Bloody×Lovers

「じゃあ・・・」


「何だ?」


少し気になっていたことを、聞こうとする私の口。


「あなたの、名前は?」


「・・・俺か」


男性は、自虐的に笑った。


「───匡、だ」


「きょう、さま・・・」


”さま”というのは、わざと付けたんじゃない。


癖、というものだった。


「さま、か。
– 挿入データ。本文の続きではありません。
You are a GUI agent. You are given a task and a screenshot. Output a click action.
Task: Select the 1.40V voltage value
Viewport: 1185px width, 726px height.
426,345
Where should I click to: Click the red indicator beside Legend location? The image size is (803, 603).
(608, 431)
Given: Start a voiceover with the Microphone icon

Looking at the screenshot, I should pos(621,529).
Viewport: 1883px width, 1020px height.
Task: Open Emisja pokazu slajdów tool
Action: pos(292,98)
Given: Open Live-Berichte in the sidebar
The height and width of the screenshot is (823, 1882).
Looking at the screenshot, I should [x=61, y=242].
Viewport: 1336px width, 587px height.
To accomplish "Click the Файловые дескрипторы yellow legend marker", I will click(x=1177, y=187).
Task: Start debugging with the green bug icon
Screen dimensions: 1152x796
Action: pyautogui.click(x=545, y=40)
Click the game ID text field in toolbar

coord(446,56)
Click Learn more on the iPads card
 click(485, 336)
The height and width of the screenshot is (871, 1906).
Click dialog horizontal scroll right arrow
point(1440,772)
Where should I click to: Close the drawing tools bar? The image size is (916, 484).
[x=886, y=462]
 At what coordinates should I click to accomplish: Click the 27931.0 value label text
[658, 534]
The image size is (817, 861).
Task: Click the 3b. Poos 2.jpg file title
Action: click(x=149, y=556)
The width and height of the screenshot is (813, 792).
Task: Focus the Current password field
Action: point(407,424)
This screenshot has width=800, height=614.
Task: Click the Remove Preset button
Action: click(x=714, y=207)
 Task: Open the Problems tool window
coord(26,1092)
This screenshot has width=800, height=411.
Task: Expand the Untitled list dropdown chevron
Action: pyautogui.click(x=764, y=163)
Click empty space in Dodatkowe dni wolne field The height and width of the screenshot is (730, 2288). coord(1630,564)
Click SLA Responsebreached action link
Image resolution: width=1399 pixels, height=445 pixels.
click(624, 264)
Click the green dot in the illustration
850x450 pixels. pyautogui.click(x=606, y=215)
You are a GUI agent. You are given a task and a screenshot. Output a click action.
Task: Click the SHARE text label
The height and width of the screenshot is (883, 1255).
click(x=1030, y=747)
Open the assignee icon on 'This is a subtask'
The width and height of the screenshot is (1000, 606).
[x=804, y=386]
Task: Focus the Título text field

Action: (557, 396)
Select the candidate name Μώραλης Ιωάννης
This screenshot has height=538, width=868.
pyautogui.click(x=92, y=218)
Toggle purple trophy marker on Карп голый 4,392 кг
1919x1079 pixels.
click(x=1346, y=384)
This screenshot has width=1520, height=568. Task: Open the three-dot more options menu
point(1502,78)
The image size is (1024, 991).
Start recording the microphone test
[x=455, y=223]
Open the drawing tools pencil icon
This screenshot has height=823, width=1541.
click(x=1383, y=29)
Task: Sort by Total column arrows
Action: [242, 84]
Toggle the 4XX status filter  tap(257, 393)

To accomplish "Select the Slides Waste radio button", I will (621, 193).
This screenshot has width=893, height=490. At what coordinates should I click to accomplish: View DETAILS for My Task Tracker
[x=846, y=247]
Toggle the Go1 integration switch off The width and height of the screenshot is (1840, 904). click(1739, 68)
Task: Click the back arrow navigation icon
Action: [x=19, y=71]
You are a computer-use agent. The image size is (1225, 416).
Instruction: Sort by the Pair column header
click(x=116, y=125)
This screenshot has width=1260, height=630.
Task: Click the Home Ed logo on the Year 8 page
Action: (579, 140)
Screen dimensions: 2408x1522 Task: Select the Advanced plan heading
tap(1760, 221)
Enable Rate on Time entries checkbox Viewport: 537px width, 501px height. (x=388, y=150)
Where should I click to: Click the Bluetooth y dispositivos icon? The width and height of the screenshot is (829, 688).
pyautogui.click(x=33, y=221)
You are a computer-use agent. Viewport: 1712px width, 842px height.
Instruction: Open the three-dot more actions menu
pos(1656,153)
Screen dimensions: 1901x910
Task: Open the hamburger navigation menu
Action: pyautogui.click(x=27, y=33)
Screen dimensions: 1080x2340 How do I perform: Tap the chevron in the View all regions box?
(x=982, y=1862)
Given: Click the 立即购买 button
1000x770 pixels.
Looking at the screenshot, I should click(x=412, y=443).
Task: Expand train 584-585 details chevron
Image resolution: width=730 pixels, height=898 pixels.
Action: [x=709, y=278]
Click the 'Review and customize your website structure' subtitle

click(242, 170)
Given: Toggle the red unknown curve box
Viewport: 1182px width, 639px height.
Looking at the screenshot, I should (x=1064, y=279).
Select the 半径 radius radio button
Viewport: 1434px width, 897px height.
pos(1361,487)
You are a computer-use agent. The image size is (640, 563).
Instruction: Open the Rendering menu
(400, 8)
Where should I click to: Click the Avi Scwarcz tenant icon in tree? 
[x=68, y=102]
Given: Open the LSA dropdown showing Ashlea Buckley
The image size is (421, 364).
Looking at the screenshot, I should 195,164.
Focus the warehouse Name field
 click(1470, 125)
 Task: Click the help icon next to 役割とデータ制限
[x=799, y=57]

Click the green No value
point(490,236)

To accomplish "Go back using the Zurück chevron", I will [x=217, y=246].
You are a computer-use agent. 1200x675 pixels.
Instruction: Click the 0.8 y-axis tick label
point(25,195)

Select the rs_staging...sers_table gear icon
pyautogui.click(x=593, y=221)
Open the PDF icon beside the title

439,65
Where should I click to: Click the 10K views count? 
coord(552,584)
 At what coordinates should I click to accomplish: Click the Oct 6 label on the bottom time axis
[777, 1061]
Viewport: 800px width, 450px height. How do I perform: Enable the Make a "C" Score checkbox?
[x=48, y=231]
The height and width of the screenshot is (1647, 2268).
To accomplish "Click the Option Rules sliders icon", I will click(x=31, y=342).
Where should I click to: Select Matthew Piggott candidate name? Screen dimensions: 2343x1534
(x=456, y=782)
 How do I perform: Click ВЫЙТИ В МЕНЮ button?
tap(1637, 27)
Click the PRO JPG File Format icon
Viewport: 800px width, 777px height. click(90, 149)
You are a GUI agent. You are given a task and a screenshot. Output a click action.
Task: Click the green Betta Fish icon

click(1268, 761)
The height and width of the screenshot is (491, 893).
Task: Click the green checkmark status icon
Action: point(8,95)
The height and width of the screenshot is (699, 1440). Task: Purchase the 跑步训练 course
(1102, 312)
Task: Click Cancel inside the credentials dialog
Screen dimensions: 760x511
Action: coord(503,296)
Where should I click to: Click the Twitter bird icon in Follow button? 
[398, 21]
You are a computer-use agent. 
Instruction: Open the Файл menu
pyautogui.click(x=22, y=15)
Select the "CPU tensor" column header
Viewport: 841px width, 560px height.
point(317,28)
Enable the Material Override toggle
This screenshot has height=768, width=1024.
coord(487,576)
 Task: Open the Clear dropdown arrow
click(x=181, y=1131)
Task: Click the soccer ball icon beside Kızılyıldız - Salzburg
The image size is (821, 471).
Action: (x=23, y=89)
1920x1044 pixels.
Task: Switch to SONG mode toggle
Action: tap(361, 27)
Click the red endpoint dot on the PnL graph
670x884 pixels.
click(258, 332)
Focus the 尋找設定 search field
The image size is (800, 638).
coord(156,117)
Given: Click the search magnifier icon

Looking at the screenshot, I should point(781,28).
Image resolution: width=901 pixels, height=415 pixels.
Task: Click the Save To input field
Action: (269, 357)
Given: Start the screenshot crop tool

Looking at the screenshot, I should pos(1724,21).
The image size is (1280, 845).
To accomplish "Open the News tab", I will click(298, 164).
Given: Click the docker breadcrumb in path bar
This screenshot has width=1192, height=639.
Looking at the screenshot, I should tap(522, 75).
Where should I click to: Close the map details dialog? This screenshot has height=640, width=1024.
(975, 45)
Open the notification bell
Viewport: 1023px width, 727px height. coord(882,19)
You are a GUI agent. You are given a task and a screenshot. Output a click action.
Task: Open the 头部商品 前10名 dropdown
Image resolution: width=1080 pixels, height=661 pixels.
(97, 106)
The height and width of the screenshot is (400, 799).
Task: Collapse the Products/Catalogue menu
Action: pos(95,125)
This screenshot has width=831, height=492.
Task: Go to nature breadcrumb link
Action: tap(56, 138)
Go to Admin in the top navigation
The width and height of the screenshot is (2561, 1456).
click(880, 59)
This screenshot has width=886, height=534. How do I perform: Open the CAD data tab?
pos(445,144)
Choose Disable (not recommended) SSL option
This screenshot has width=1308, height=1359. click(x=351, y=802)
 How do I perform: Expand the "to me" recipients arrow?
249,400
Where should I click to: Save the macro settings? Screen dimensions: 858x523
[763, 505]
俺の名を呼ぶ人間は久しぶりだな」


納得、してるし・・・。


匡様が私が付けてしまったさまに抵抗がないということは、身分が高いということなんだろう、と私は考えた。


『パサリ』


目の前に出されたのは、真冬にもかかわらず黒のキャミワンピ。


「これ・・・」


「着替えろ、お前の服には血を付けてしまったからな」


気付いて、ない?


「今、冬ですよ?」


「関係ない」


寒くてもいいから、着ろということらしい。


「向こう、むいててください」


「言われなくても」


匡様は既に私に背を向けていた。


下着以外は全て脱いで、キャミワンピを来た。


・・・あれ?


「寒く、ない?」


「着替え終わったのか?」


「何でですか?」


匡様は私から質問が来てから着がえ終わったと判断したらしく、やっとこっちを向いた。


「お前、心当たりがあるんじゃないのか?」


そうだ、確かあの人も使っていた気がする・・・。


「魔術?」


「まあ、この国の言葉ではそうなるな」


匡様が私に手を差し伸べる。


私はその手をとってベッドを降りた。